We are feeling competitive pressure to integrate our online and offline operations in 2001. This is a complex project that is going to cost us a lot of money. The question is will we lose more money by not doing it?

Andrew Bond, IS manager at major brick-and-mortar retailer House of Fraser, says the company's data warehouse has become "the hub of everything we do" and the "backbone" of its CRM strategy. It's high praise for a system which Bond himself admits comes from far more humble origins, and illustrates the need to capture data at source and then layer applications on top of it.

House of Fraser brings together a wide number of popular major retail stores, including Army and Navy and Kendals, and the information needed to run such a diverse business resided in a number of places. "There were disparate pieces of information in small systems--the Finance management information system (MIS), the merchandising MIS. Each spewed out information in the format they chose and typically we had nasty little systems to pull that together."

With nearly a thousand departments within 50 stores, getting to a lower-level view to plan for things like branding and sizing was proving impossible.
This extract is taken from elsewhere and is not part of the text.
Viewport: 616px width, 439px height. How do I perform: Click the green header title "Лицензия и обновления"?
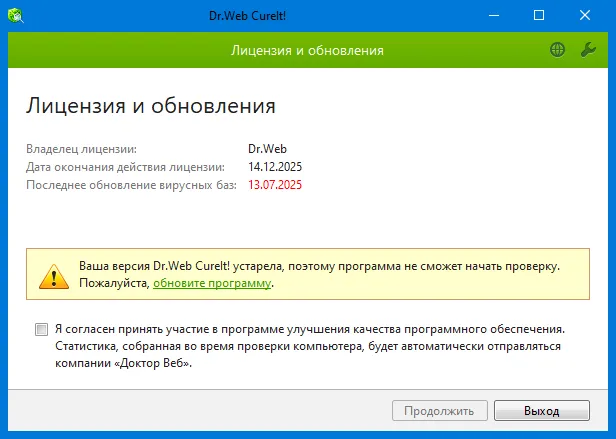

However, selling an IT-driven data warehouse project to the business was not going to be easy, so Bond says his team introduced the concept in stages, piecing together an Oracle back-end. "We went with a raft of individual medium-term projects, and used it as the starting point." But Bond emphasises the importance of planning the layout of the warehouse from the outset, ensuring it will be able to handle the volume of data further down the line.
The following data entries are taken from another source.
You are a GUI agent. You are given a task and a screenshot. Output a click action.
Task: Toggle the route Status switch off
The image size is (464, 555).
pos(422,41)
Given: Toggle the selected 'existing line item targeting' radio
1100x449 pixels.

House of Fraser began by focusing on supply chain planning in 1996, looking at gross profits, seasonality and forecasting. Immediately, the impact was profound. "We had never before had non-aggregated data." The same year, the transaction-level data began to feed Oracle Express online analytical processing (OLAP) reporting to 800 to 900 managers, while another system helped to monitor the businesses' key performance indicators (KPIs). In 1999, a further application came online to monitor suppliers' performance. Each of these sits on Oracle's Sales Analyser tool.

The focus now is on supporting the company's multifaceted CRM strategy. At post time, the company is launching a "Recognition" loyalty card campaign and is using the history it already has on its Frasercard customers to decide how to introduce it. A call centre coming online to support the loyalty card program will feed the warehouse so it builds a customer history.
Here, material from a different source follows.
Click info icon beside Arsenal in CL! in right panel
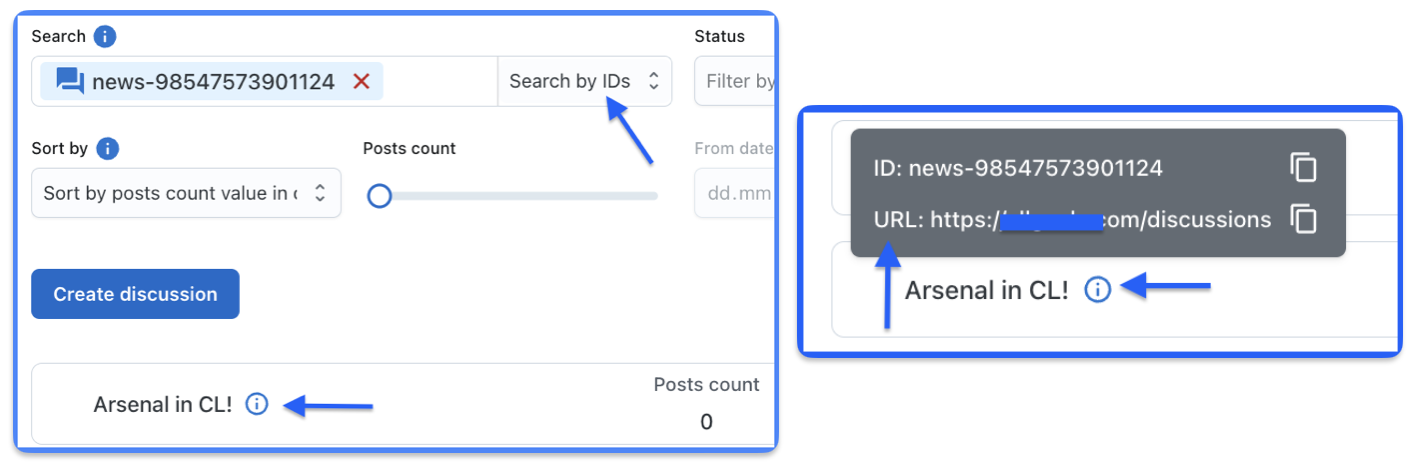 [1098, 290]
It is also introducing a personal shopping service for busy professionals, and based on past buying behaviour can preselect choices of size, brand and colour. In addition, the warehouse is being used to inform preliminary research for a Web service using clickstream analysis of customers on its Website to identify areas of interest. The warehouse has given the company confidence, "so when we make a decision based on the data we know it's informed and we have the confidence to make the changes".